In color, the second most important C to value, there are only two grades instead of seven. There are only two levels of saturation for the pinks and blues. Whites, pinks, and blues are also the same price per carat within the two different collections… Simple.

For Clarity, you also have two choices. Clean or cleaner. By the way, if you decide you want “cleaner,” which comes with Finest, you’re also choosing colorless as part of the package, making Finest a “collection quality” – though only time will tell if that matters for lab-grown diamonds as it has for natural.

SIMPLE

Diamond Foundry could have done this. Any one of the lab-grown pioneers could have. There was a moment in time, as lab-grown diamonds began successfully penetrating the marketplace when producers could have said “let’s establish our own standard.”

Is there any need to apply 11 different clarity levels to lab-grown diamonds? Or is DeBeers making casual purchase decisions easier by offering just two? Is there a need to apply 23 color levels? Or is DeBeers smarter than everyone in the room with “white, pink or blue – and – whiter, pinker or bluer.”

And, of course, DeBeers’ departed from the Rap pricing list entirely. Demolished it.

Hammer Smashing

So let’s recap.

  • 1902 – DeBeers’ controls 90% of the world’s natural diamond rough
  • 1927 – Oppenheimer Family gains control of DeBeers’ starting the family dynasty
  • 1955 – GE announces the successful synthesis of diamond in a laboratory
  • 1956 – DeBeers’ launches Adamant Research Laboratories, producing LG Diamonds by 1959

2000-2021

  • 2000 – DeBeers’ natural rough monopoly is broken so they pivot focus to consumer demand
  • 2001 – DeBeers’ retail stores begin appearing in major cities worldwide
  • 2002 – DeBeers’ renames Adamant Research Laboratories to Element Six
  • 2008 – DeBeers’ launches the Forevermark natural diamond brand
  • 2010s – Lab-Grown Diamonds grow to become 3.5% of all diamonds used in jewelry
  • 2011 – Oppenheimer Family sells DeBeers’
  • 2018 – DeBeers’ uses Element Six to launch Lightbox LG Diamond Jewelry (smalls, mounted)
  • 2020 – DeBeers’ opens new Lightbox production facility in Oregon, USA
  • 2021 – Lightbox will now sell loose diamonds, including higher weights and qualities

A lot has occurred in the past 20 years. After 2000, when their monopoly on supply was broken, they have focused on demand. They have expanded operations, partnering with natural sellers on Forevermark and Blue Nile on Lightbox. They have extended their reach, offering natural diamonds to consumers in their branded retail stores and lab-grown diamonds on the Lightbox website.

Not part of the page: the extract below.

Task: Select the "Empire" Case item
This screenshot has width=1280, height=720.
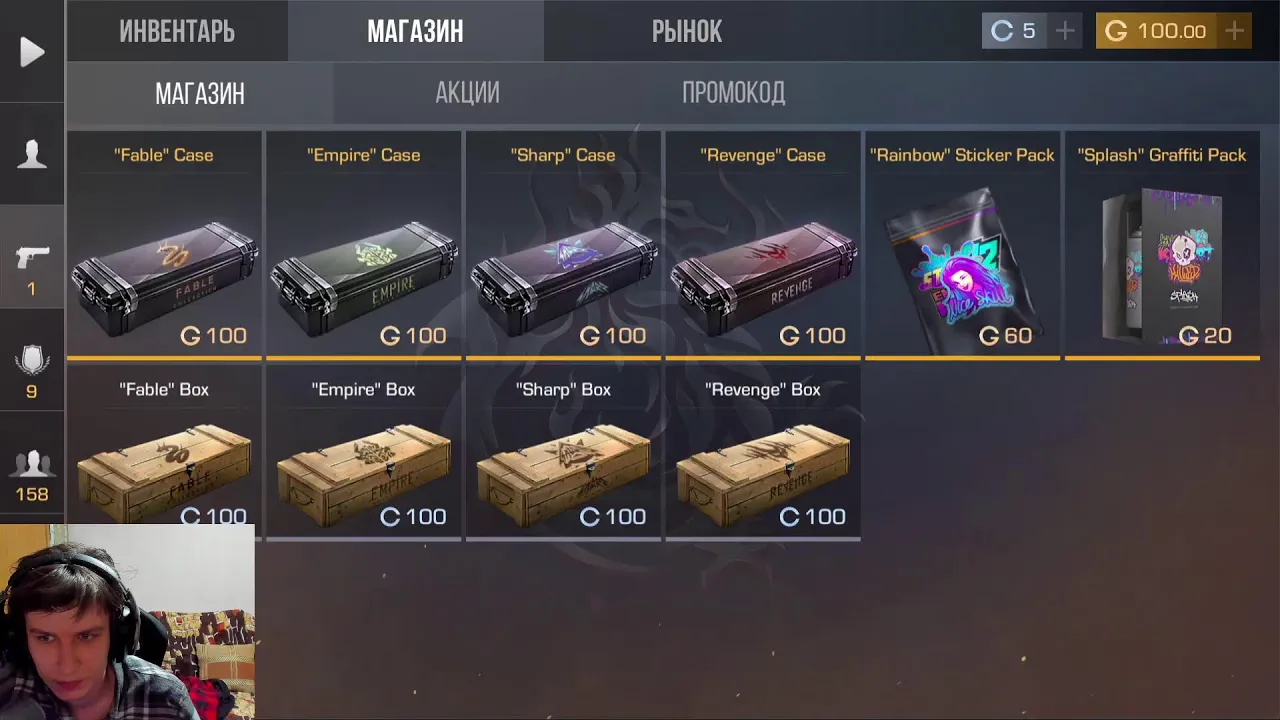Action: (364, 245)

Did I mention that Lightbox grows its diamonds in Oregon, using hydroelectric power. Thus, elegantly sidestepping the energy consumption questions being asked of other lab-grown diamond producers.

We can credit the Australians and Canadians for breaking the century-long stranglehold the DeBeers’ dynasty held on rough diamonds. That happened in 2000. Speak up, everyone who believes DeBeers’ was unprepared for that to happen.

Cricket

Written by John Pollard

What do you think?

When did DeBeers realize gem-quality lab-grown diamonds would be “a thing?” When did they first conceive of Forevermark and Lightbox? When did they decide to move LGD production to Oregon? Was all of this spontaneous or planned decades in advance? Why did the Oppenheimer Family sell the company? Were they sleepy? Did they want to escape before the lab-grown diamond insanity started? Why does the name Oppenheimer make me hungry for a beefy kind of stew?